Instalou-se em Portugal, e no estrangeiro, gerou-se a convicção que o país é um caso de sucesso nesta crise de saúde pública. A gestão da crise não me suscita críticas relevantes: no cômputo geral, fez-se o que era preciso fazer de forma relativamente atempada e com unidade dos agentes políticos. A análise do sucesso, incomoda-me mais e custa a perceber de onde surgiu esta convicção sobre o sucesso português, que se tornou uma moda generalizada, não merecendo uma análise crítica nem por meios de comunicação social internacionais de referência – não me direi que se trata de notícias falsas, creio, primeiramente, de resultar do conforto de uma moda que se auto-alimenta num tempo em que se quer despejar notícias em cima do público ao minuto e, em segundo lugar, a falta de olhar crítico e consulta de especialistas em estatística. A conclusão final poderá divergir ou não da anunciada, mas quando o processo é esburacado não é possível aderir às conclusões, e isso é que é grave: é crucial ter segurança na informação e no processo de inferência do que nos é apresentado.
Os números absolutos que Portugal apresenta podem estar a gerar um falso conforto, visto que a dimensão não parece chocar. Uma forma mais reveladora de analisar os números será considerar-se os números normalizados para os indicadores num mesmo período de tempo: ou seja, não faz sentido comparar números sem considerar a população base em análise, assim como não faz sentido comparar dados em diferentes pontos do tempo para tentar avaliar a eficácia de políticas implementadas. Portugal tem, por exemplo, mais casos de infecção por milhão de habitantes que a Alemanha e uma curva que começou a aplanar mais tarde e em números mais elevados. No que respeita a mortes, também Portugal têm um indicador pior que a Alemanha, registando mais mortes por milhão de habitante. E no que respeita a recuperações a disparidade entre os dois países, à data, é estonteante ainda mais estonteante.
Há que atentar também que a análise a um certo ponto do tempo não é estática, e ao longo desta crise temos estado a evoluções estonteantes. Portanto, o que se pretende não é ditar um cenário negro, apenas de cautela sobre notícias que não atentam à forma correcta de trabalhar números para fazer análises comparativas fundamentadas e sustentadas. Ademais, os números, mesmo normalizados, não são verdades absolutas: são bons dados para levantar questões e, com eles, apurar melhor a realidade. Sabemos que nesta crise a realidade de testes entre países é muita distinta, e isso afectará sempre qualquer análise.
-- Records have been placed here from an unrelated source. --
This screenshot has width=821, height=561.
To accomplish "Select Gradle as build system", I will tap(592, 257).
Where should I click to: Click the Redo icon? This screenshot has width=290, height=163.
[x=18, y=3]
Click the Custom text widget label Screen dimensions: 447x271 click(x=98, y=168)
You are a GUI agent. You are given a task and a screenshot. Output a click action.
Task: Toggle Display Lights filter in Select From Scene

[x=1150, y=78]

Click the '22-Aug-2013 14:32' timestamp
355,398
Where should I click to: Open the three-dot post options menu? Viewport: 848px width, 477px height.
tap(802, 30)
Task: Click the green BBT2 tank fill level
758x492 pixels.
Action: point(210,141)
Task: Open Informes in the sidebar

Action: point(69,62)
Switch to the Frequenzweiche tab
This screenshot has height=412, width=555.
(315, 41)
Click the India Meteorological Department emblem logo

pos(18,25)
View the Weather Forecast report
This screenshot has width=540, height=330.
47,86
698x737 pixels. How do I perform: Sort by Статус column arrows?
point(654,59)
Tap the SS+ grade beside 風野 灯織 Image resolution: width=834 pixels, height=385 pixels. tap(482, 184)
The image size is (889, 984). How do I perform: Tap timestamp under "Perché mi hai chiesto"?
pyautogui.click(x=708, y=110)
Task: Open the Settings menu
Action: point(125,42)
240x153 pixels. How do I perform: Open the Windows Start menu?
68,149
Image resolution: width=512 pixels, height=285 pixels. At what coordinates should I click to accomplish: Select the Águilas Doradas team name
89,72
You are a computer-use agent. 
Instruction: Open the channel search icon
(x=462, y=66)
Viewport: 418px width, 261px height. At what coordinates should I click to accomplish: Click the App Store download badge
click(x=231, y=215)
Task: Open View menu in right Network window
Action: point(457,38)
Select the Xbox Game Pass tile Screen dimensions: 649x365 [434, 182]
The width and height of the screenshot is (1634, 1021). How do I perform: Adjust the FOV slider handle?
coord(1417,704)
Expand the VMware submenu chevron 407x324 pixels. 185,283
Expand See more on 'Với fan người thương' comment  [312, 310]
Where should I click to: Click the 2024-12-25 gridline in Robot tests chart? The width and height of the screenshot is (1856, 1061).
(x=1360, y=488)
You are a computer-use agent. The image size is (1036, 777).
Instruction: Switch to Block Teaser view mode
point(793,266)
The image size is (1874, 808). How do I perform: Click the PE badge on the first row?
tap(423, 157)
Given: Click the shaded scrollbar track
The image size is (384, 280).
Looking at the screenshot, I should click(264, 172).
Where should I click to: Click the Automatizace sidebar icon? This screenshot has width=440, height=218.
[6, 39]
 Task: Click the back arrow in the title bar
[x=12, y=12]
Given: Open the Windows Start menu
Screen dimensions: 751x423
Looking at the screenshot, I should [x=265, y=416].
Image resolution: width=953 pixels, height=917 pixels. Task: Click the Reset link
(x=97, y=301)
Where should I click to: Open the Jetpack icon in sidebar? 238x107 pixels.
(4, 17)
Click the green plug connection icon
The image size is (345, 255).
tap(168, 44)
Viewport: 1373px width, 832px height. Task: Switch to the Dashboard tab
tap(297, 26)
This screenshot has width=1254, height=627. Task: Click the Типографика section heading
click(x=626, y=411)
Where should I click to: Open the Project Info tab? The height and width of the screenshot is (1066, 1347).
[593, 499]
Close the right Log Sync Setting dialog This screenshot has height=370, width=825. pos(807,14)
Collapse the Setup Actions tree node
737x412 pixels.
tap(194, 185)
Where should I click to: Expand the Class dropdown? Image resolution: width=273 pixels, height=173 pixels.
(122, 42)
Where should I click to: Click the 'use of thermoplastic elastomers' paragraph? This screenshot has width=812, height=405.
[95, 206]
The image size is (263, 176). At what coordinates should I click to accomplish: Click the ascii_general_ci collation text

Em última instância, o mais importante é não cairmos em facilitismos e perguntarmos se, passando o algodão, neste caso sobre os números, nos depararemos com um branco incólume ou sujidade encoberta.
E será bom ter o algodão à mão para avaliar a promessa do primeiro-ministro português de não instaurar medidas de austeridade no pós-crise de saúde pública. É que, neste caso, também nos habituámos à análise superficial da limpeza do chão e será bom estarmos conscientes do que estará para vir. As melhores lideranças são as que são capazes através da honestidade e transparência envolver e gerar os comportamentos desejados por quem lidera. Gostava que esse fosse o caminho seguido em Portugal.